If you co-own a business with your spouse, this can make divorce proceedings much more difficult. However, an accurate business valuation will help to alleviate the tension and provide a fairer arrangement.
Florida follows equitable division law. This means that instead of an equal split of marital property, the court attempts to divide assets by considering several factors. In the case of a business, an attempt at a fair division is highly complicated in divorce.

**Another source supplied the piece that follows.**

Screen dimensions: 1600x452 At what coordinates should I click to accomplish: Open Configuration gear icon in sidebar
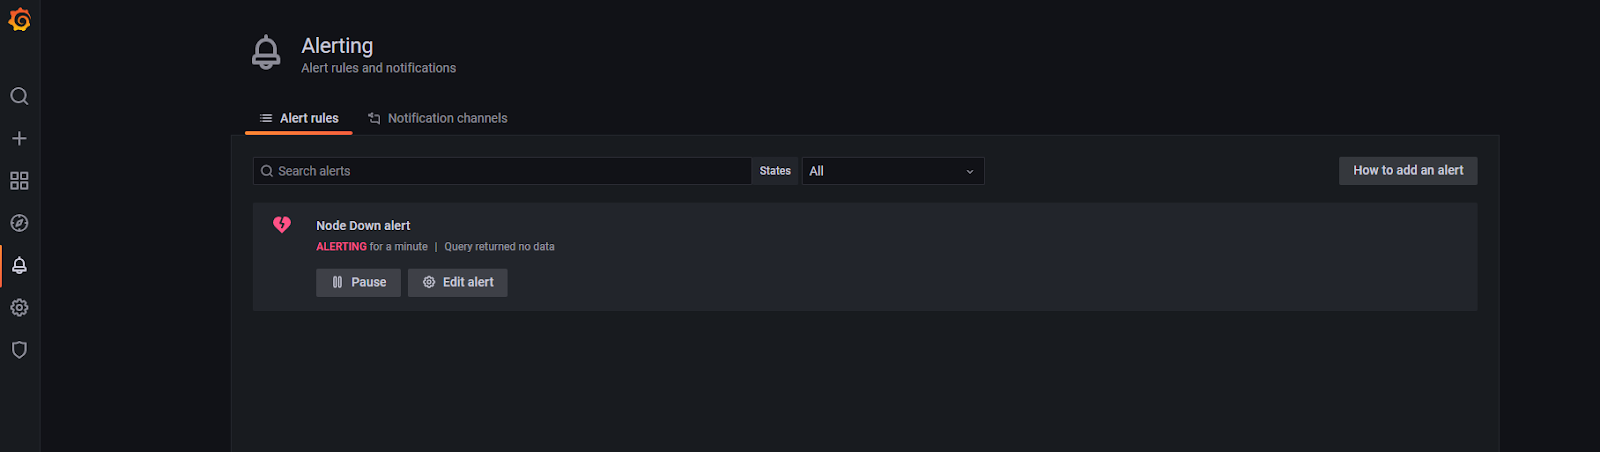pyautogui.click(x=19, y=308)
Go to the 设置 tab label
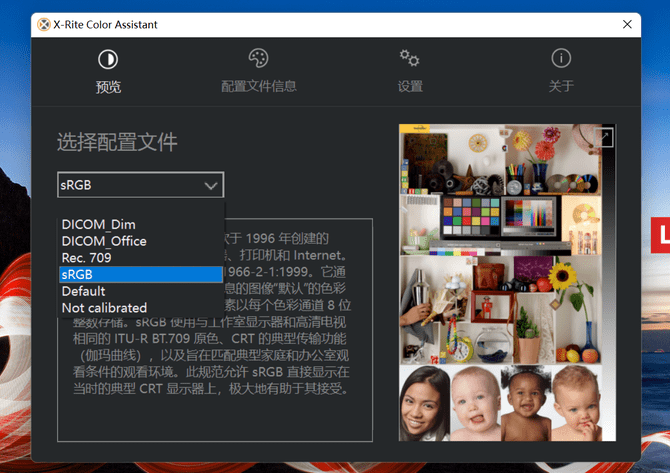 pyautogui.click(x=409, y=86)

Before you worry about dividing the business’s profits or ownership, you should answer a few questions. First, your spouse may willingly sell or buy their rights to the company before any division is necessary. Next, determine if the business is a marital asset at all. If you started the business before your marriage, it might be exempt. However, if your spouse contributed to the company in any meaningful way, most likely, the business falls under marital property.
Why get a valuation?
Once you decide the business will undergo the division process, a fair market valuation might be your best option to expedite the proceedings. Hire a qualified professional to judge the worth of your business adequately. Once they present their findings, your spouse may be more willing to agree to a buyout. Even if they do not want to give up interest in the business, the division process will become much easier since you have objective measurements.
Splitting a business after marriage is not easy. The fastest way to a resolution is usually a buyout. If you cannot come to an arrangement, paying for a proper valuation may help the process and provide a result both you and your spouse can live with.